Mais plus que la plaque sèche, le premier coup de génie d’Eastman sera une innovation conçue en 1885 : le premier film souple transparent. Il est vendu dans un appareil baptisé The Detective – une boîte en bois en forme de cube – que les utilisateurs renvoient au siège de la société à Rochester, dans l’Etat de New York, une fois utilisé, pour développement. En retour, ils reçoivent leurs photos et la boîte chargée d’une nouvelle pellicule. Avec ce premier slogan mythique : «You press the button, we do the rest» (Vous appuyez sur le bouton, nous faisons le reste). Car George Eastman est aussi un génie du marketing. C’est encore lui qui invente le nom Kodak : en 1888, comprenant qu’Eastman Dry Plate Company n’est pas un intitulé percutant, il a l’idée de créer un mot court pouvant se prononcer dans toutes les langues. Pour lui, en effet, Kodak est appelé à rayonner dans le monde entier.

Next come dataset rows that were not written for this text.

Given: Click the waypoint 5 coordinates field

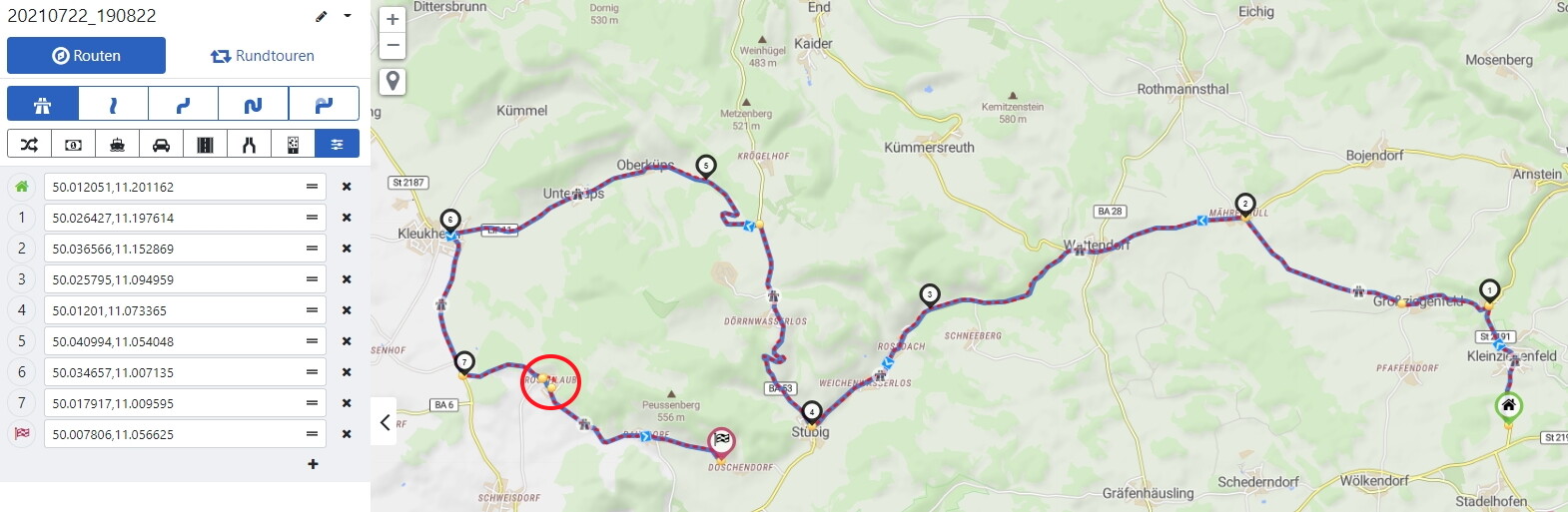Looking at the screenshot, I should 185,341.
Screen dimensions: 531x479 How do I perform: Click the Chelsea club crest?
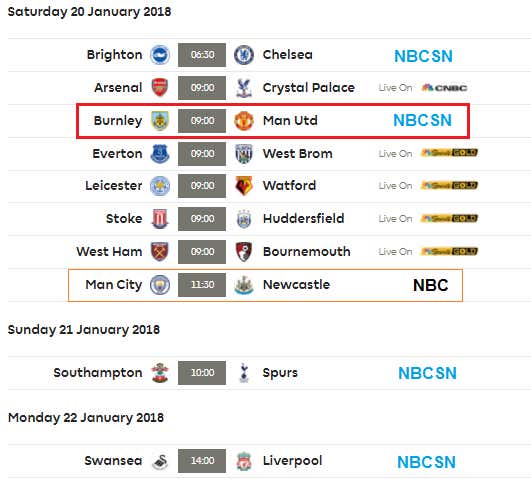[244, 55]
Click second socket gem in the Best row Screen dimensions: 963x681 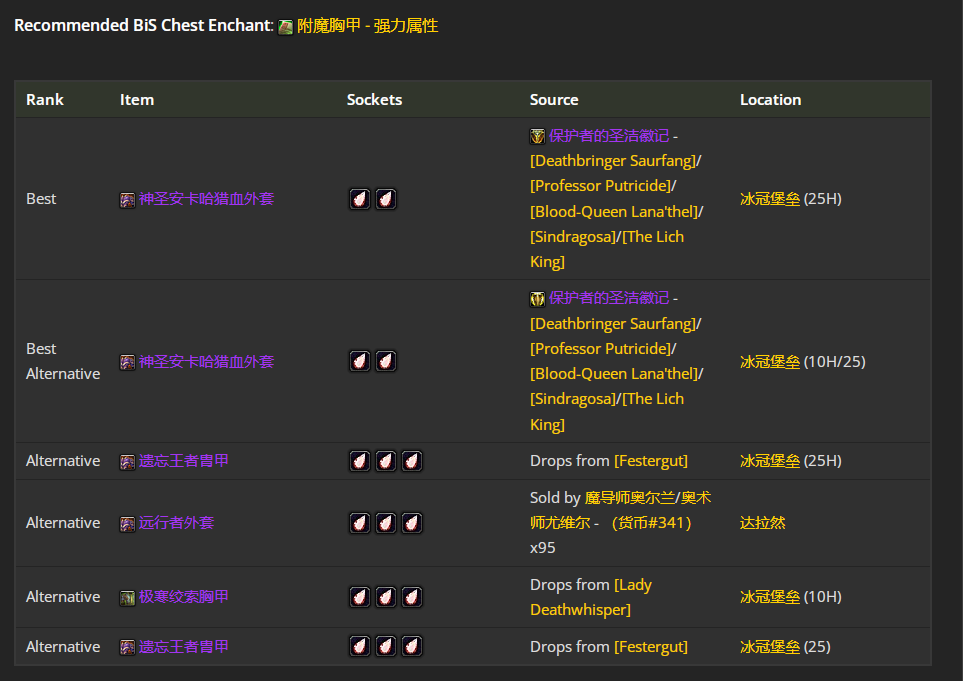(386, 199)
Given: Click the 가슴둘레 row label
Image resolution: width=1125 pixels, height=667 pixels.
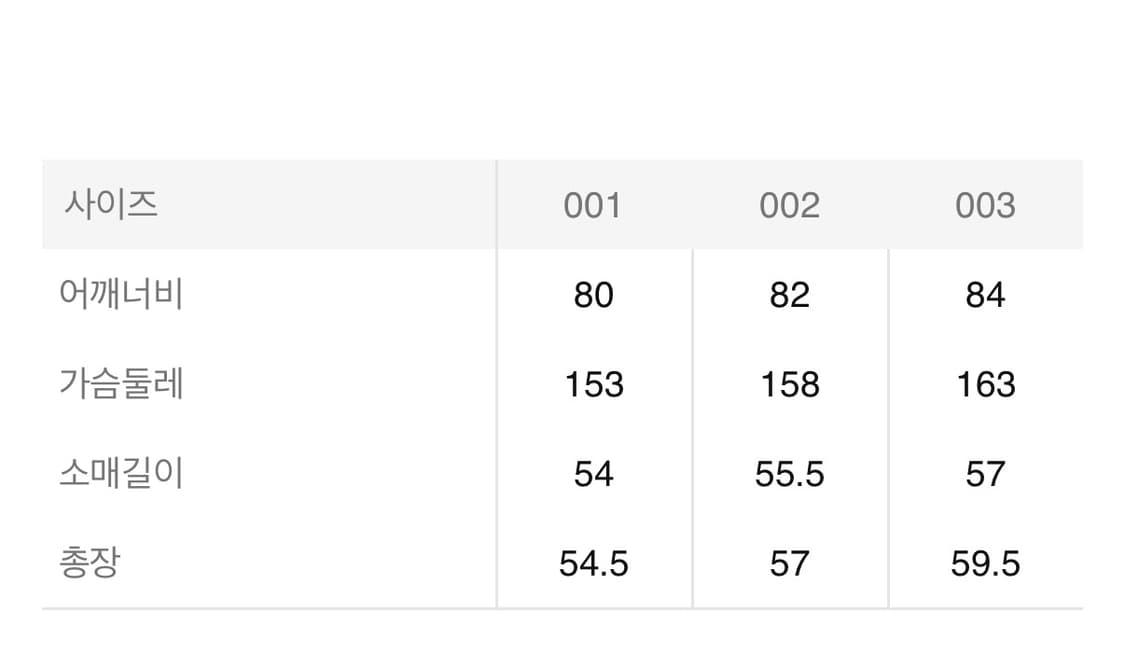Looking at the screenshot, I should [x=121, y=384].
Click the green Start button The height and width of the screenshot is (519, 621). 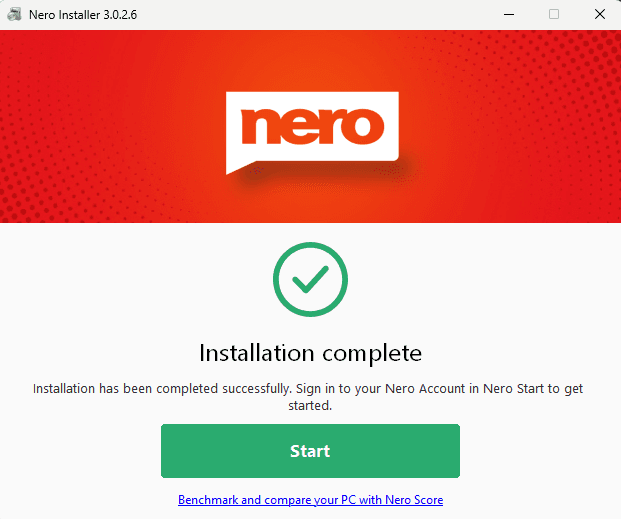310,451
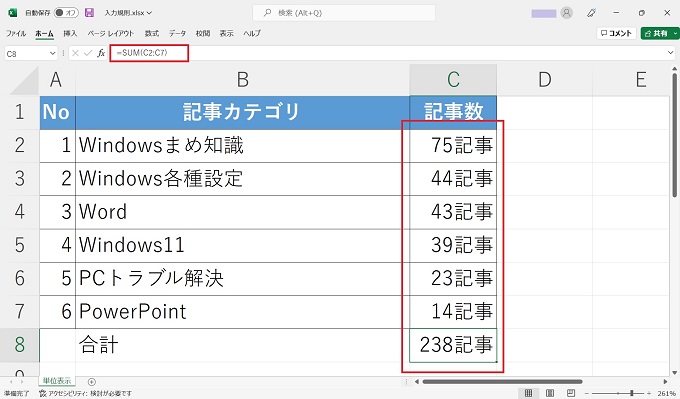Click the purple Save icon in title bar
This screenshot has width=680, height=399.
point(89,13)
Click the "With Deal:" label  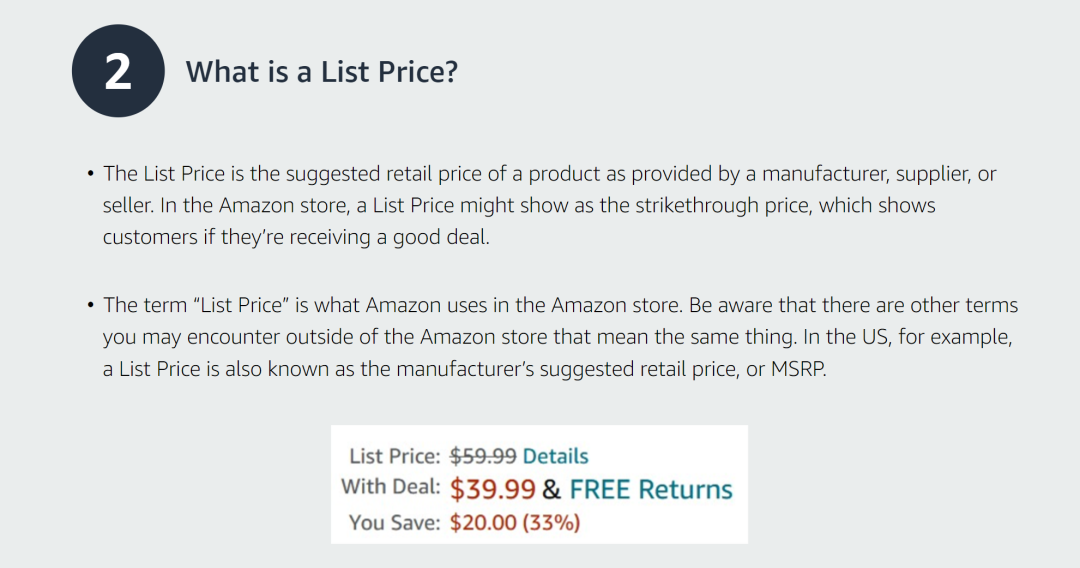pyautogui.click(x=390, y=487)
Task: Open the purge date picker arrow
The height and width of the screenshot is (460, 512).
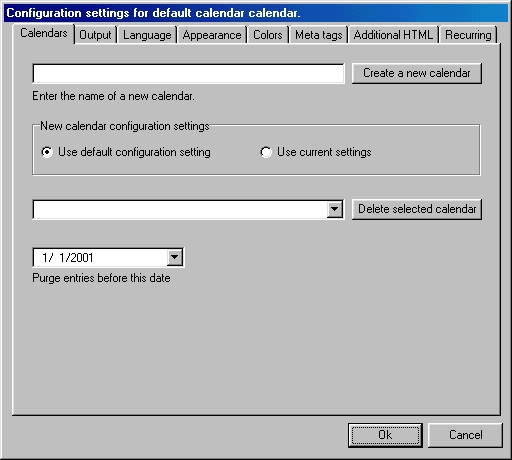Action: pos(175,257)
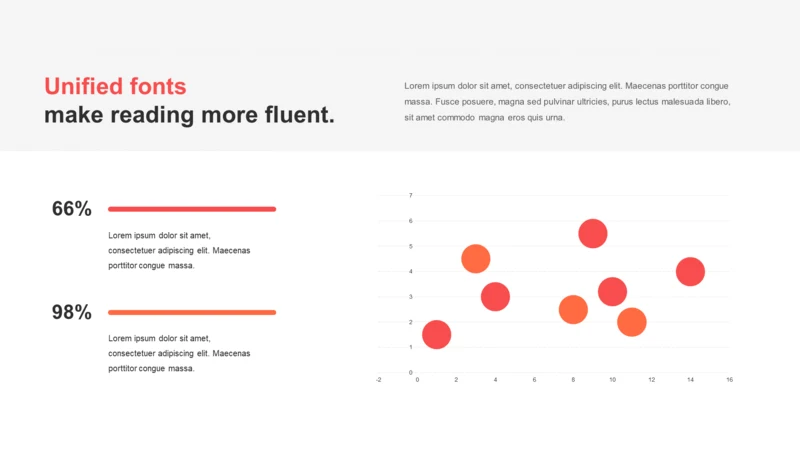Click the rightmost red bubble at x=14
Viewport: 800px width, 450px height.
point(690,271)
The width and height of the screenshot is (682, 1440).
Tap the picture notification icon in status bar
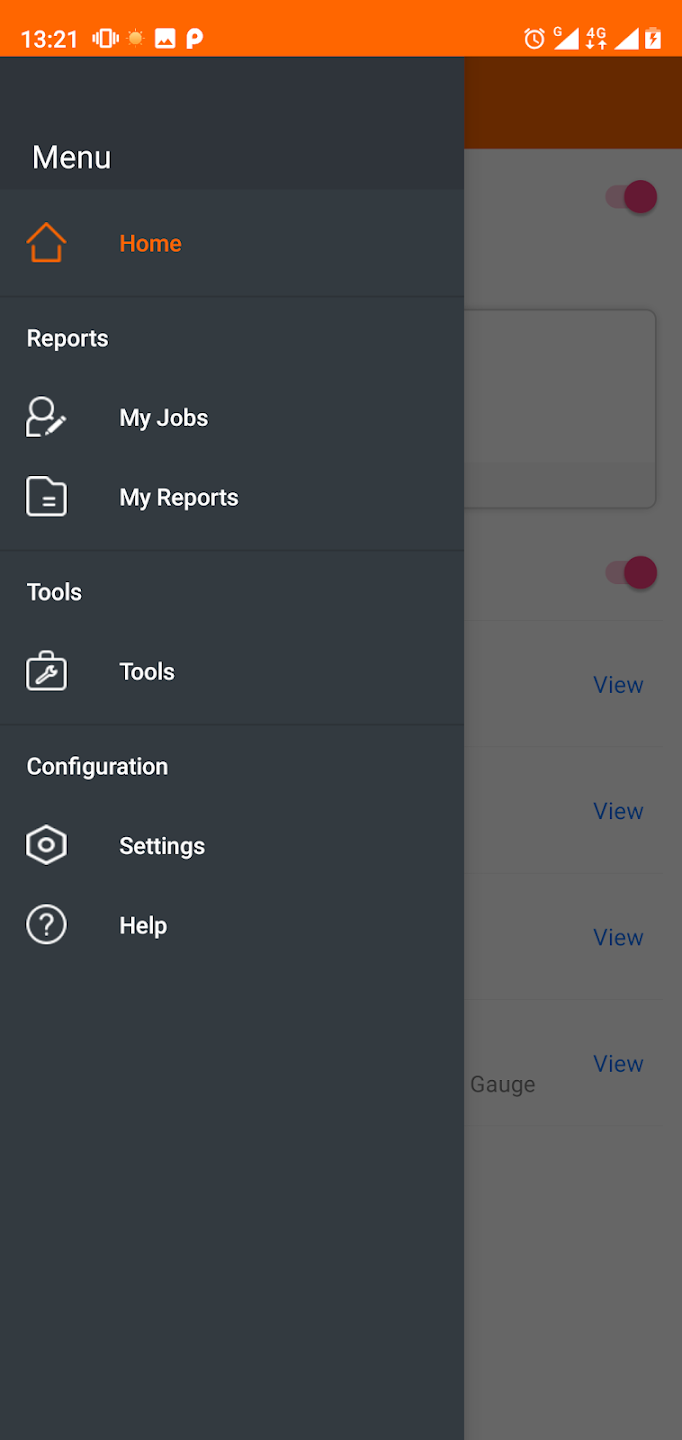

Brownie, Retinette & Cie. Même volonté du côté des produits. A l’époque où les objets manufacturés portent généralement des noms de code à base de chiffres ou de lettres, il décide de baptiser ses appareils et ses films de façon à les rendre sympathiques : il y aura le Brownie en 1900, le Vest Pocket en 1912, le film Kodachrome en 1935, l’appareil Retinette en 1949 et plus tard le fameux Instamatic… Des produits iconiques qui n’avaient rien à envier à nos iPhone et iPad.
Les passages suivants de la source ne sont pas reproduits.